Advertisement
Advertisement

All the wrong moves

The Love of Women by Denise Neuhaus Faber $119 FROM page one, you know this is the tale of a woman you're going to adore or despise. She's educated, stylish and comes home every night thinking: ''What I need is a drink.'' Apart from its quirky heroine, equally at ease sleeping with men or women but with many of her ideas straight from the ark, this is an interesting book offering a twist on the good, old rites of passage novel.

Kristina resigns from an executive corporate job when she realises she is going to be fired and goes home to mother in Houston. She has done this before when her marriage broke up: now she is going home without a man, job or money and only the vaguest hopes for the future.

Suburban Houston, steamily hot, downbeat, tacky and poor, is a world away from New York, yet the people in it are just as complicated and Kristina cannot simply pass through to slough off a phase in her life.

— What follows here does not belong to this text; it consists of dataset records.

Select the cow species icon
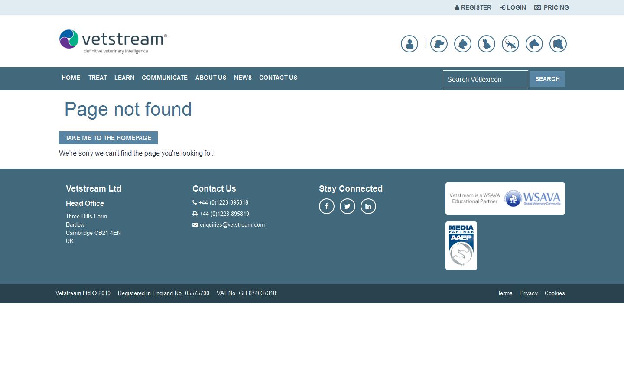Image resolution: width=624 pixels, height=390 pixels. pyautogui.click(x=558, y=44)
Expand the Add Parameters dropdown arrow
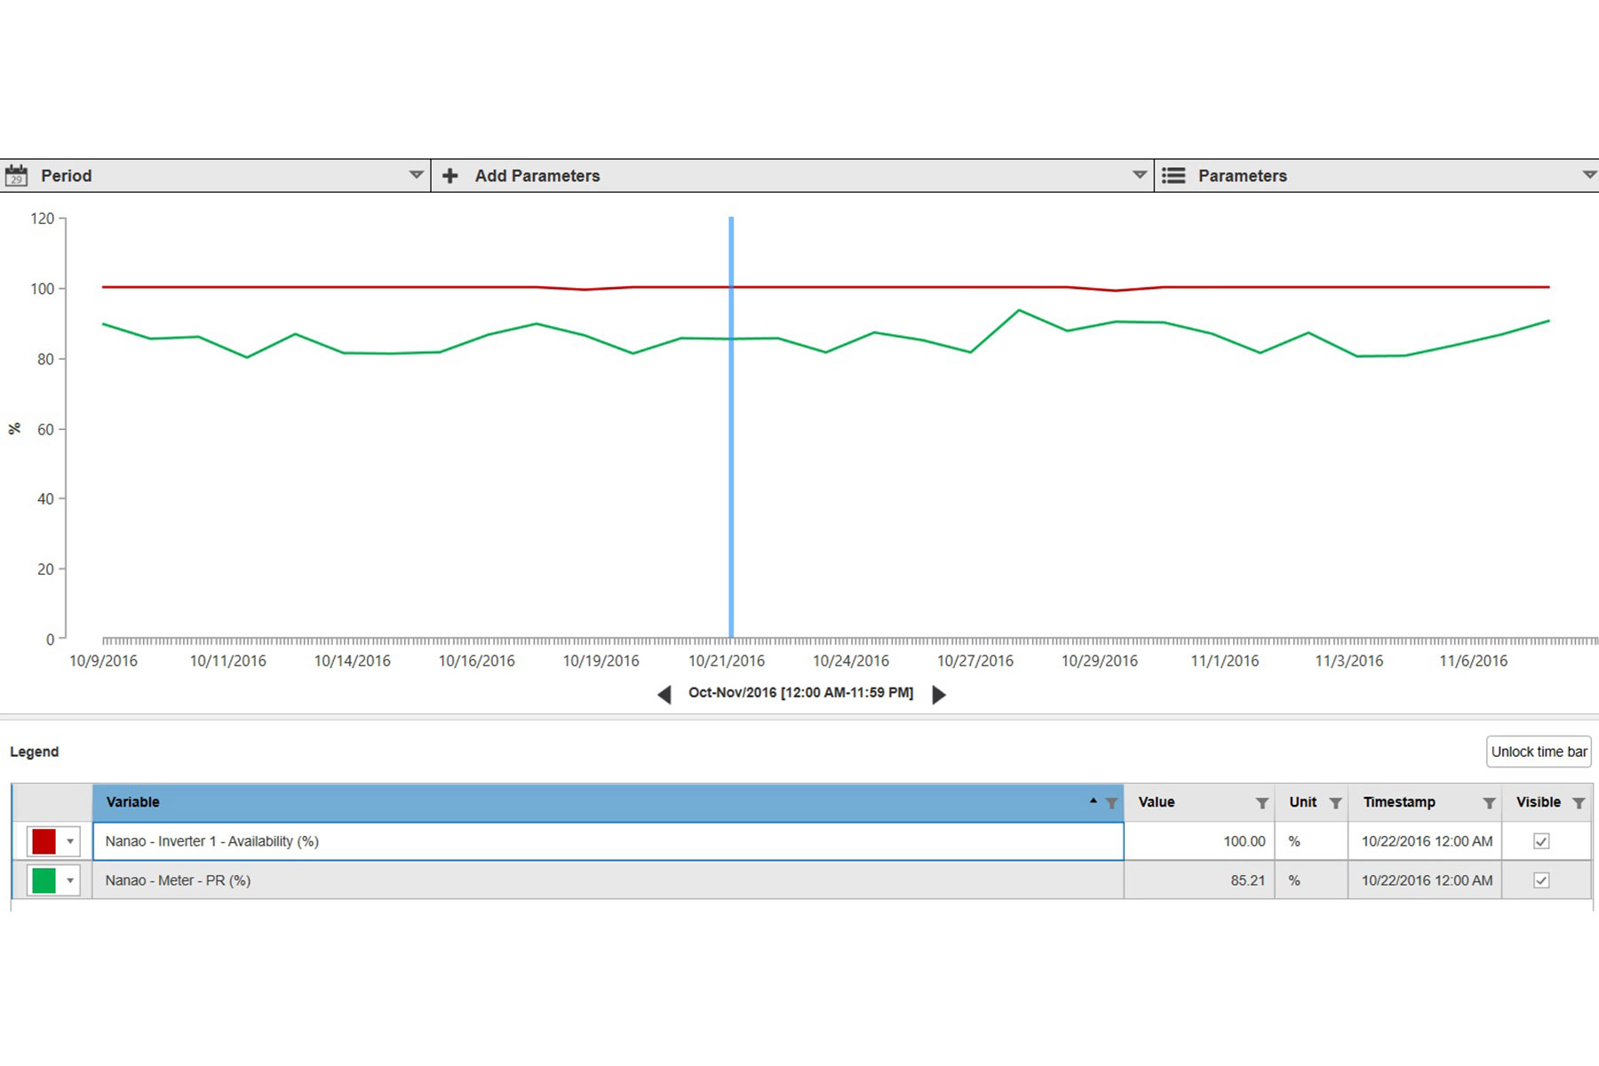The image size is (1599, 1066). (1139, 175)
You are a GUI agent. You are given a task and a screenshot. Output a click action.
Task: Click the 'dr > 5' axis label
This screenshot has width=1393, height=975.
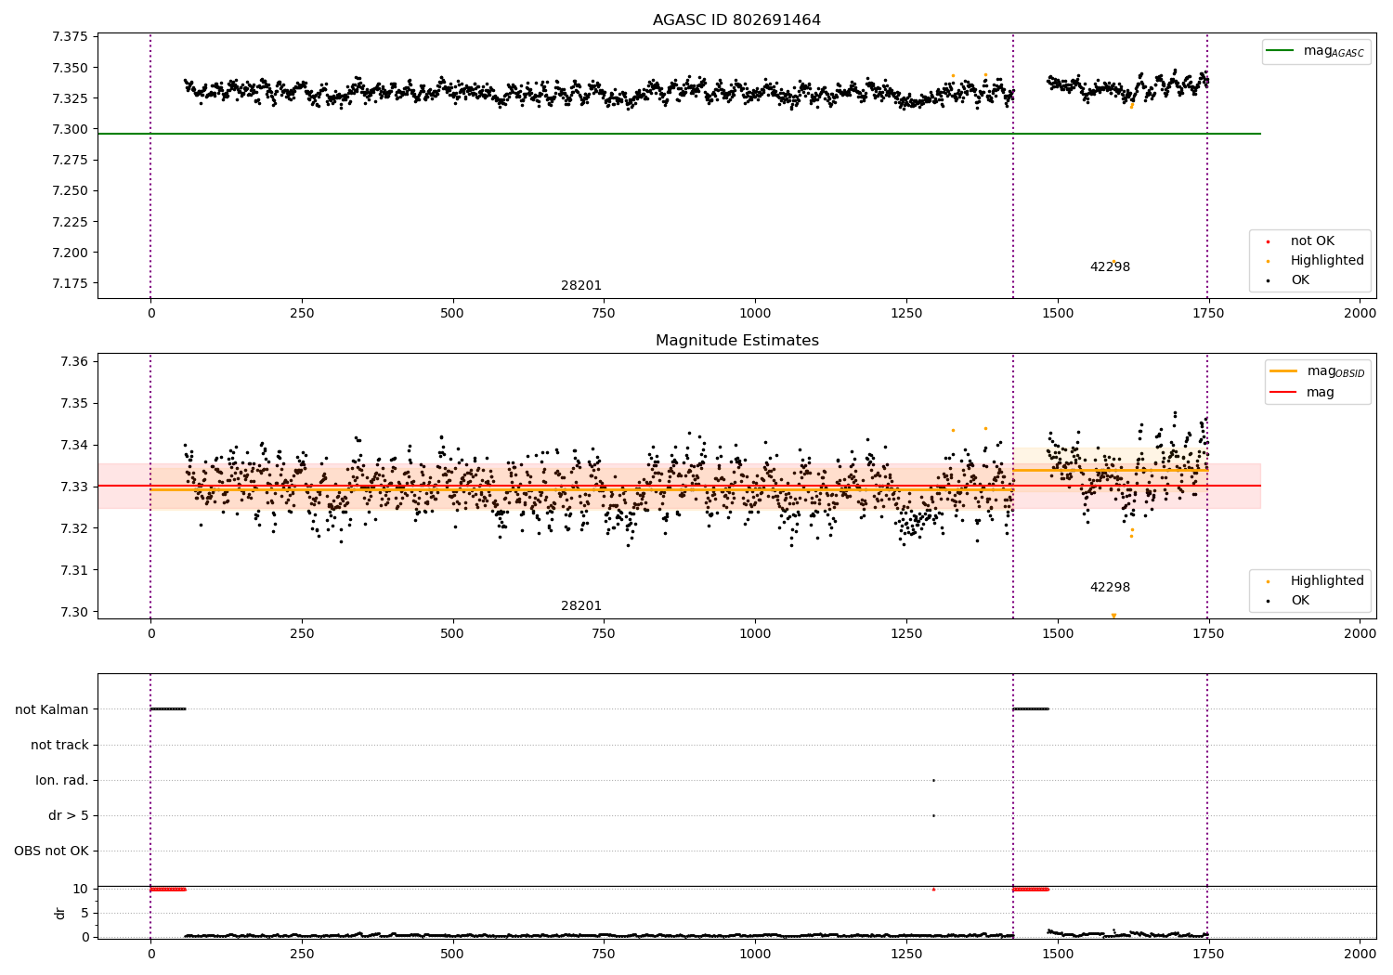(69, 815)
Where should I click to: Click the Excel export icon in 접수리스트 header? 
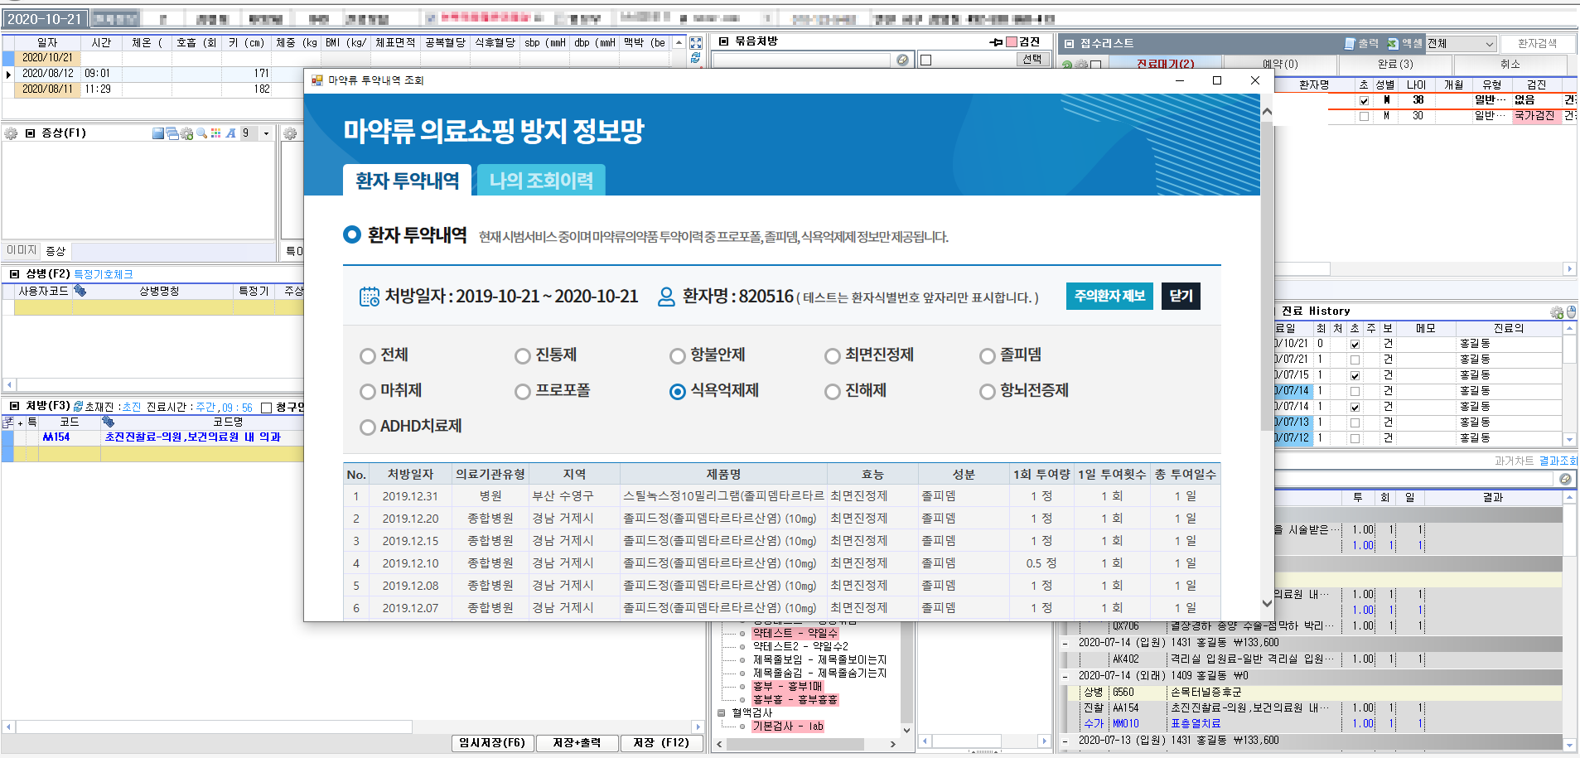click(1394, 44)
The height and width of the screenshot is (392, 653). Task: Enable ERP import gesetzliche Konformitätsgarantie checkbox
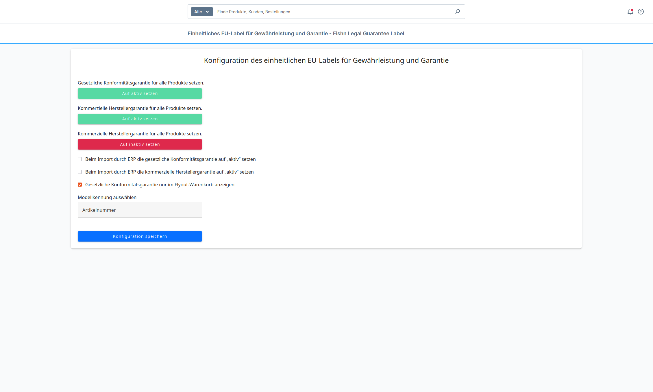click(x=80, y=159)
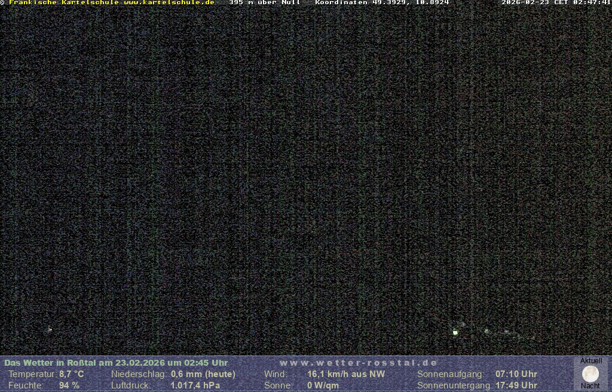Screen dimensions: 612x392
Task: Click the moon icon for current conditions
Action: pos(590,373)
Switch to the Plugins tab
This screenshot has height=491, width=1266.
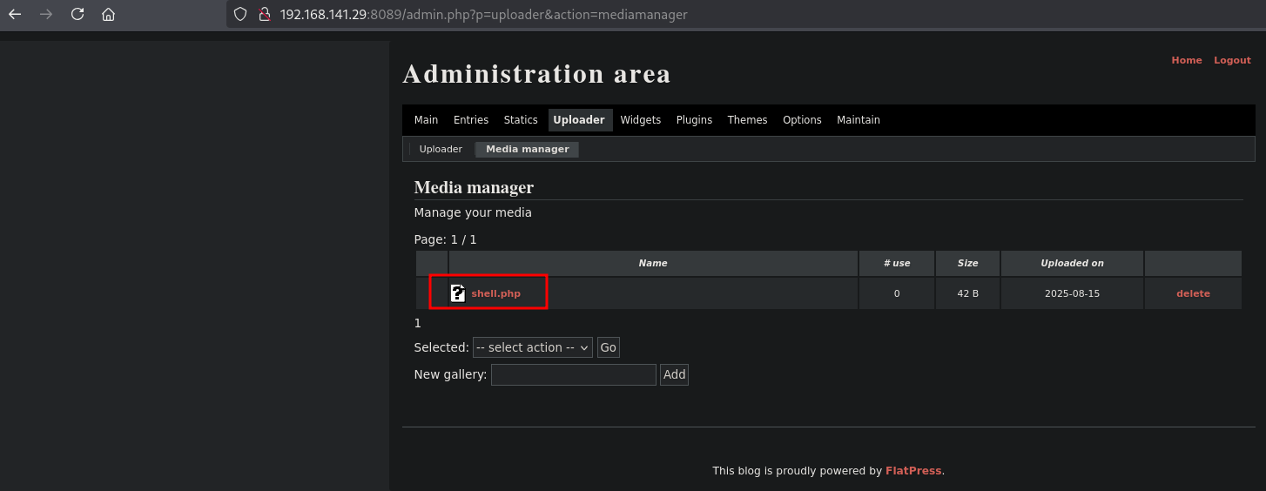pos(694,120)
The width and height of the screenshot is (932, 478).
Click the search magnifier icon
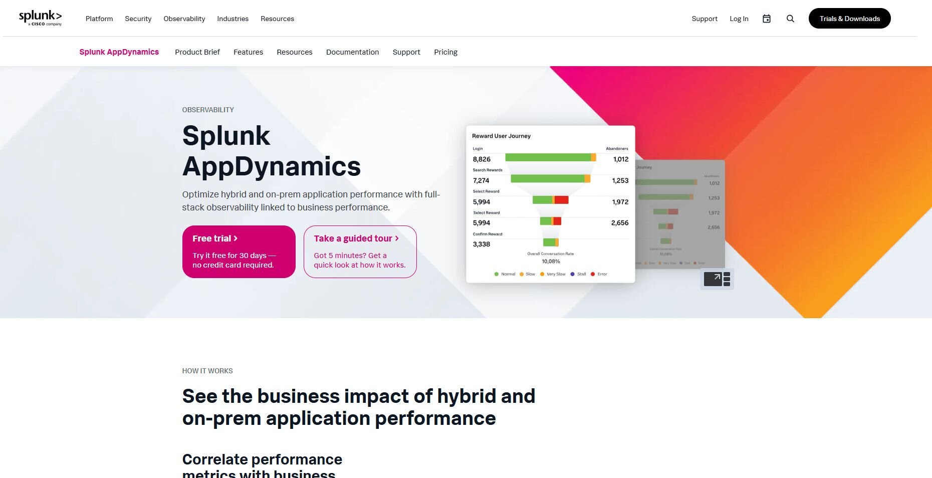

Her dumpy, efficient, peevish mother finds Kristina's visit an imposition and finally finds the honesty to tell her so. And her slovenly, drug-addicted sister is scrabbling to get life together without the benefits of brains, husband or wealth.

Then there are the group of women, to whom she so consciously attaches the label ''friends''. Kristina believes she has never had any real friends and is eager to embrace the odd but likeable clutch of women attached to the local college where she finds a job teaching French.

In this group, Kristina meets the unsophisticated Lynette and a relationship ensues. At heart, this is not a happy love story but the telling of it is frank and upbeat and by the end, Kristina, while still in Houston, has moved on in terms of her personal development. A good-humoured look at relationships, despite the worthy American moralising towards the end.